[Saved data entries]

* * * * *

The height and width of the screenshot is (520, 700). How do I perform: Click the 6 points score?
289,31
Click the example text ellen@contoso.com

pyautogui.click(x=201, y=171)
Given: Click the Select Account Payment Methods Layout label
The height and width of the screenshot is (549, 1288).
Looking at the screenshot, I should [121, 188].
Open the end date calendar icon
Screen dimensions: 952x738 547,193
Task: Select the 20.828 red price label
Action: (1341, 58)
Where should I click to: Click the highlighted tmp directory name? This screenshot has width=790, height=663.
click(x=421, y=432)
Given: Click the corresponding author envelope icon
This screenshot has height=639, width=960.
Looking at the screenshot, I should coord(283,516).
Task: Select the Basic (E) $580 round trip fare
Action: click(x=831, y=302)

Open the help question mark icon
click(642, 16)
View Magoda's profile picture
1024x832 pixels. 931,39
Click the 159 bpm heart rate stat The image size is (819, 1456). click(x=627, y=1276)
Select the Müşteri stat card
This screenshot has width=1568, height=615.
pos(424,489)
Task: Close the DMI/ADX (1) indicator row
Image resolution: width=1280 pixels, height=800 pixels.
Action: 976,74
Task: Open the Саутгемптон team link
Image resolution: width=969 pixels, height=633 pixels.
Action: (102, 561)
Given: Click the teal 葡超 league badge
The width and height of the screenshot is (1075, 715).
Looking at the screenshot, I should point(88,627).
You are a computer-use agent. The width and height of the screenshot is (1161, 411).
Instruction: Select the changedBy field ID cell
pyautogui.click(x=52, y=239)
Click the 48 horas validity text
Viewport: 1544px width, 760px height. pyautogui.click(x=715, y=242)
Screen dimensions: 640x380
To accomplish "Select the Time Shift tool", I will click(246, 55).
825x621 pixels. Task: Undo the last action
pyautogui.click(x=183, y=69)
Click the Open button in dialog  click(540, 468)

* * * * *

_Task to complete_
Copy from the line with "Screen dimensions: 640x380" to the final line of the records, inclusive, and add nothing else.

_Exercise response_
Screen dimensions: 640x380
To accomplish "Select the Time Shift tool", I will click(246, 55).
825x621 pixels. Task: Undo the last action
pyautogui.click(x=183, y=69)
Click the Open button in dialog  click(540, 468)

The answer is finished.